If the drive commands a deceleration faster than the motor and driven elements can decelerate the DC bus level on the capacitor bank starts to rise very quickly.
On the industrial drives this energy is usually diverted into a resistor load via a 7th IGBT or in more elaborate systems a common DC bus would feed multiple drives such that the excess energy could be used by another drive in the system that still might be under load.
A commercial drive will immediately shut down gating signals to the IGBT if the bus voltage starts to rise above a preset maximum. This is done in microseconds.

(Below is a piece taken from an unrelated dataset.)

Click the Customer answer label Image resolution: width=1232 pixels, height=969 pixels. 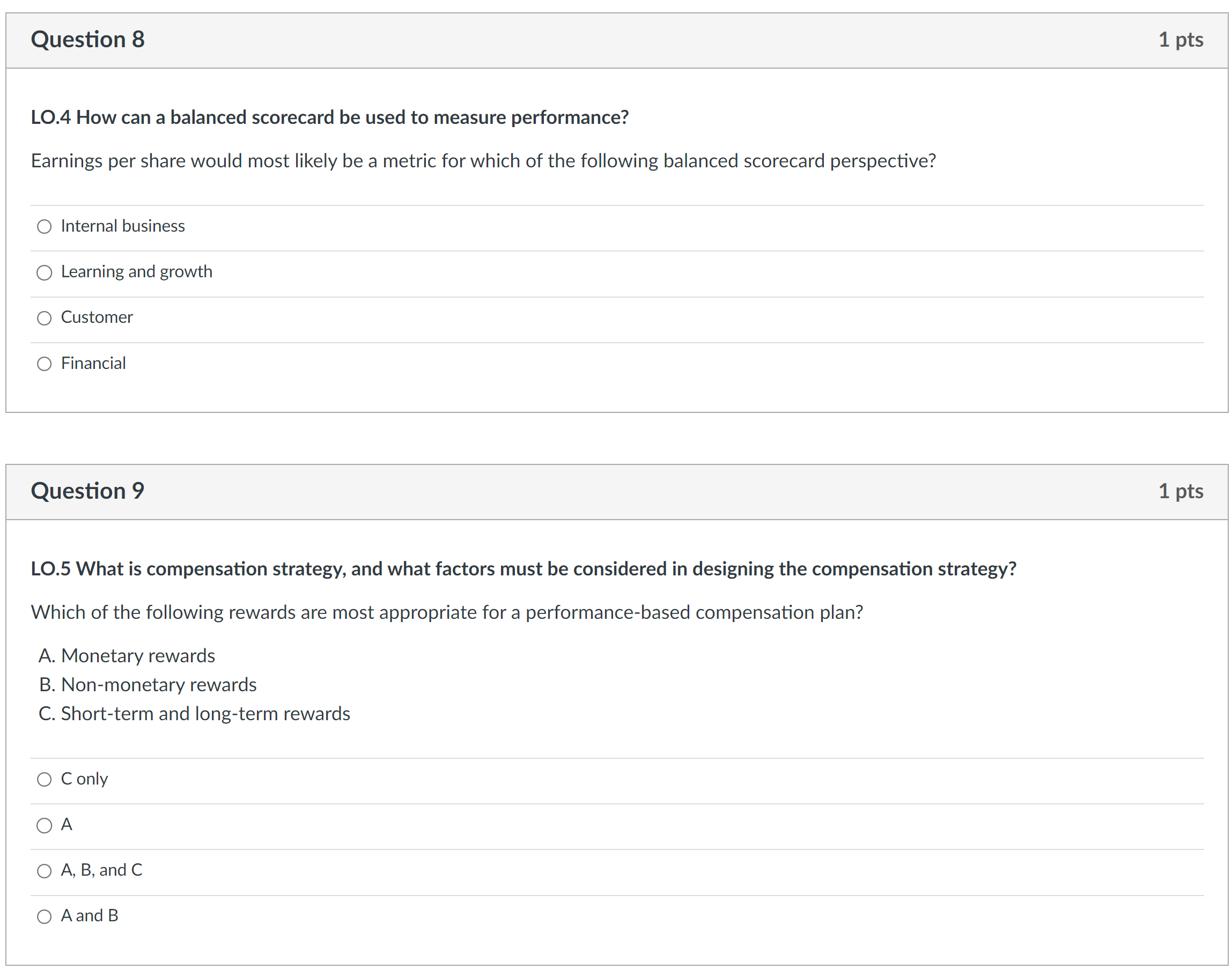click(x=97, y=317)
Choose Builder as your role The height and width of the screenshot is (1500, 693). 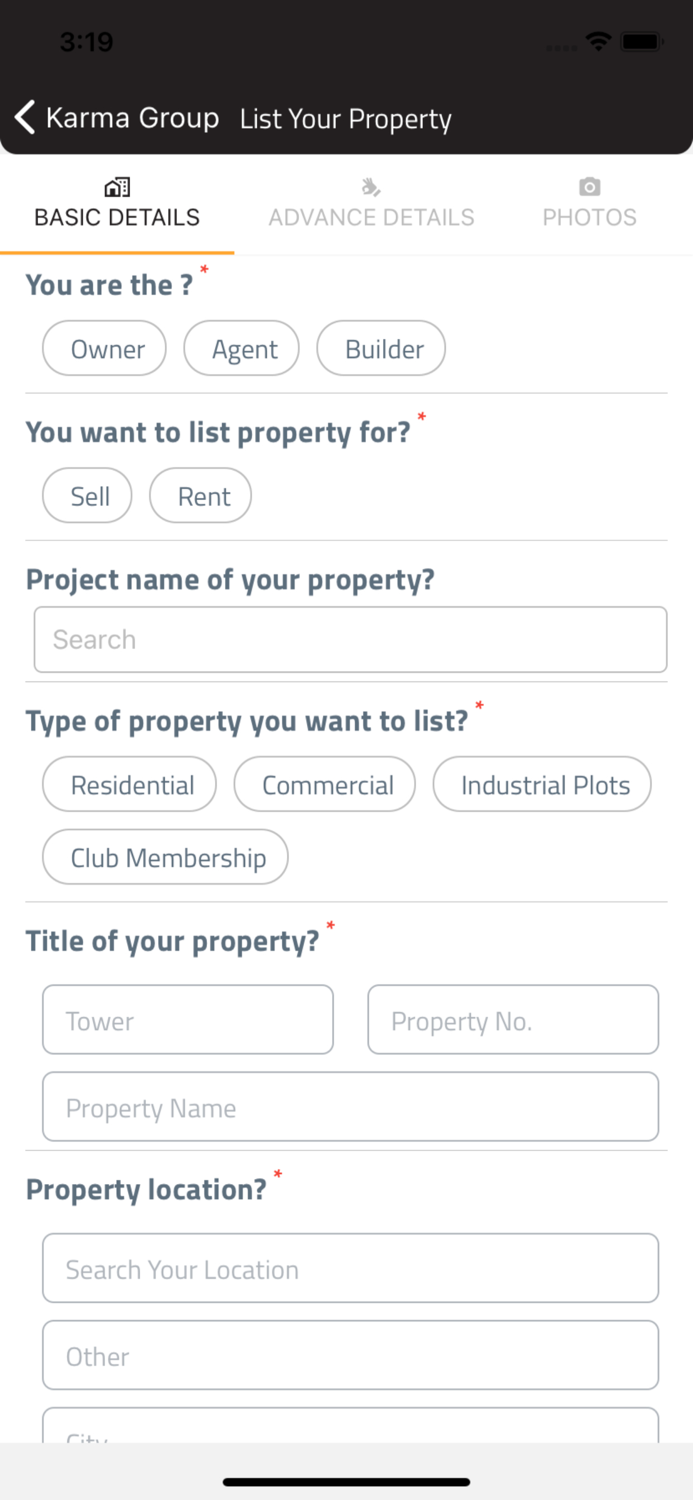tap(381, 348)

Thanks ... looks like a hold on going forward!
... Tim
PS - I'm still learning assembly.
That same loop would also direct the counter's output to the appropriate IGBT depending were in the cycle it happened to be.
This wastes a cog (2 phases in one cog and the 3rd phase in a 2nd cog) but allows the counters to do most of the heavy lifting.
Spin would feed the variables needed for motor frequency (rpm) and now many steps per 1/4 cycle to increment/decrement the duty cycle.
Are you refering to the 2 timers in each cog?
Hey, that sounds reasonable! Not knowing assembler is quite a 'handicap'. I guess it's time to face it, if you want to handle events in microseconds, your going to have to program in assembly.
Are you thinking of seperating the drive pins from 3 to 6? I considered that (very strongly at one point), but concluded that without assembly ... that wouldn't be practical. So I went with the led scheme you saw in an ealier msg.
Any possiblity you could perhaps 'coach' me on my assembly? You have far more 'field' experience than I do, and I appreciate ALL the input this forum provides.
I'm very currious if my code:
if_z SUB 0,1 wc
is correct? will it move the 'zero' flag to the 'carry' flag?
... Tim
Take the time to learn PASM. It is so easy as there are only a few instructions to learn but by understanding the C and Z flags you can make your program sing. To have the ability to set or not set the flags give you a lot of flexibility.
Once you get the basic instructions set in your mind, look at examples of self modifying code which I use all the time and then look at the counters. Of all things I found the counters the least intuitive and difficult to find good examples for each mode. Again it is well worth the effort.
SPIN is good but not for speed. PropBasic would seem to be the best of both worlds as it compiles to Assembly but I have not worked with it enough to know if I hit a bug or if I am just stupid.
Where would you suggest a guy start?
I came to the propeller with only VB6 (a ton of that) and Motorola 68705 assembly experience and that was only for 2 programs I had written many many years ago. If it were any older it would have been programmed in Roman numerals.
I looked at various objects in the OBEX and many have assembly cogs with pretty good documentation. I believe there is also a Wiki page but maybe others here could point you in a good direction.
No matter were you start, don't let it overwhelm you as again there are not that many instructions to learn and each one only does a little bit.
Start with simple LED type stuff just like you would with SPIN or Basic. IMO PASM is head and shoulders in ease of learning over a language like C.